Steganography is when you hide text or something inside something in an image. To the naked eye, the picture will just look like a picture, but the image can hold secrets. In this tutorial we will be hiding a Monero seed into an image. First we will encrypt the seed using GPG. That way even if the image gets in the wrong hands they will not be able to steal your Monero. To access the seed the user will need to decrypt it using their private key. It is important to use a super secure password when choosing a password for your key. Text or images can also be hidden in audio files.
Encrypting the seed or keys with GPG
The first step is create a new wallet and save the seed or the keys to a file named “seed.txt”. This guide assumes you already have GPG installed and a key pair. Use the command below to encrypt the file seed.txt.
The “-a” will make the results asci friendly, the “-r” flag is the recipients and lastly the “-e” flag will encrypt the text file. The command will generate a file named “seed.txt.asc”. You should copy the file’s contents to your clipboard. You will need it later to embed into the image.
Downloading Silent Eye
Download Silent Eye from this site. Silent Eye is a handy tool that allows you to easily embed text into a image. The application is open sourced.
First step is to open the image file that you want to embed your seed or key in. Next Click the Encode button. A window like the image below should show up.
Next edit the destination to where you want the file saved to. After doing that paste the contents of seed.txt.asc in the message field. Now remove the passphrase or if you want extra security put a password. Lastly click the “encode” button.
If you do not want to use GPG, you can enter a key in the field if you want to use AES instead of GPG.
Congrats you have now safety hid your seed in an image!
Decoding the seed from the image!
Once again, import the file that has your seed or keys. Like the image below:
Now click the “Decode” button. The screen will look like the image below.

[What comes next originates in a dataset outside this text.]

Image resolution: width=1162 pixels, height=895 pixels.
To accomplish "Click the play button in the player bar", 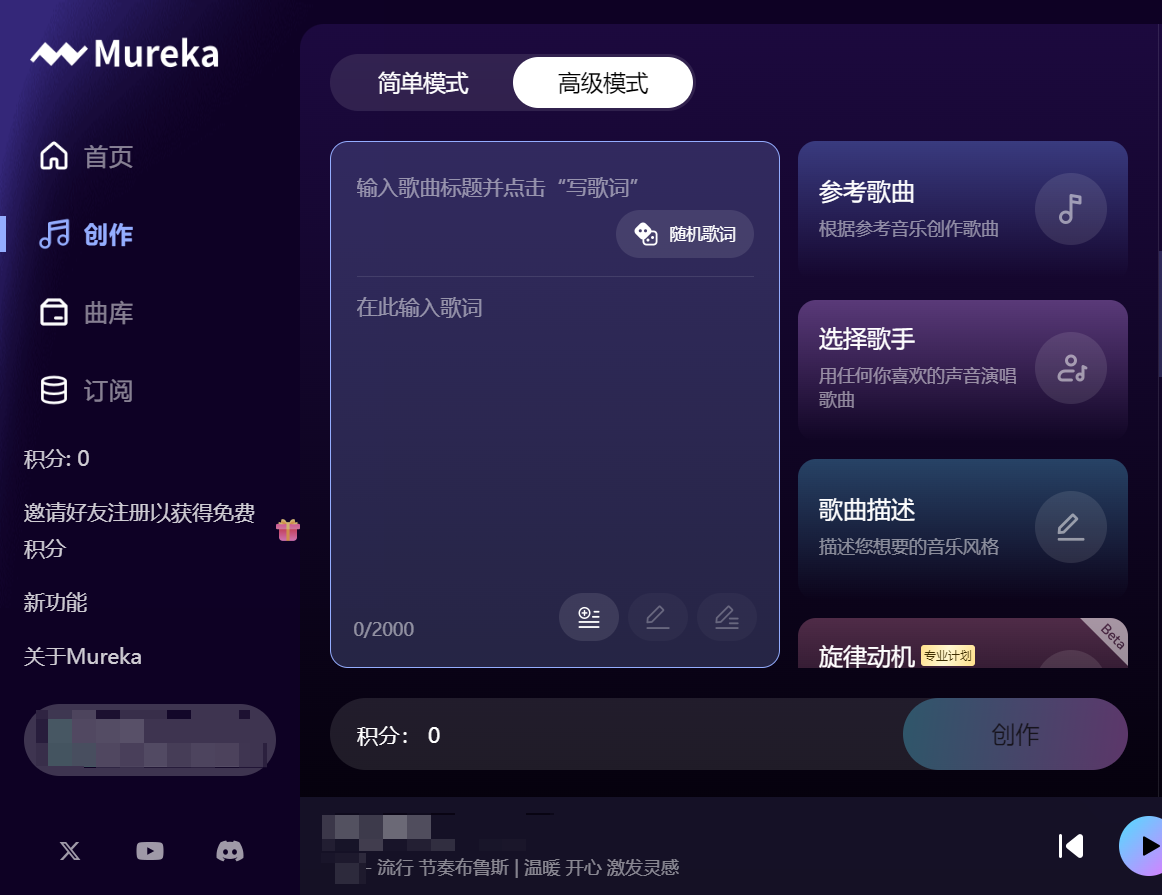I will pyautogui.click(x=1141, y=846).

Before you click the “Decode” button remove the password field. If you decided to use a password for extra protection type in the password. Lastly click the “Decode” button. After clicking the “Decode” button a new window will pop up like the image below.
Notice that the “Decoded message” field has the GPG encrypted seed. Now copy the “Decoded message” to your clipboard and save it to a file which we will now use GPG to decrypt the seed.
Use the following command to decrypt the encrypted seed. The “-r” flag for the recipient. The “-a” is to make sure the output is asci. Lastly the “-d” is where you put the file where you file where you saved the encrypted seed.
The output should look like the image below. You will need to enter you private key’s password to be able to successfully decrypt the keys. Note: that this is a random key. It has no Monero in it.
The seed is the text on the last line of the image.
Encrypt you seed with StegHide
StegHide is another handy tool that can be used to hide information in files. This tool has versions for Linux and Windows systems. StegHide can be downloaded here. First step is to unzip the file after downloading. First step is to open a terminal and use the “cd” command to change the directory where the StegHide file is. Follow the same instructions on encrypting the seed with your GPG key that was shown earlier in this tutorial.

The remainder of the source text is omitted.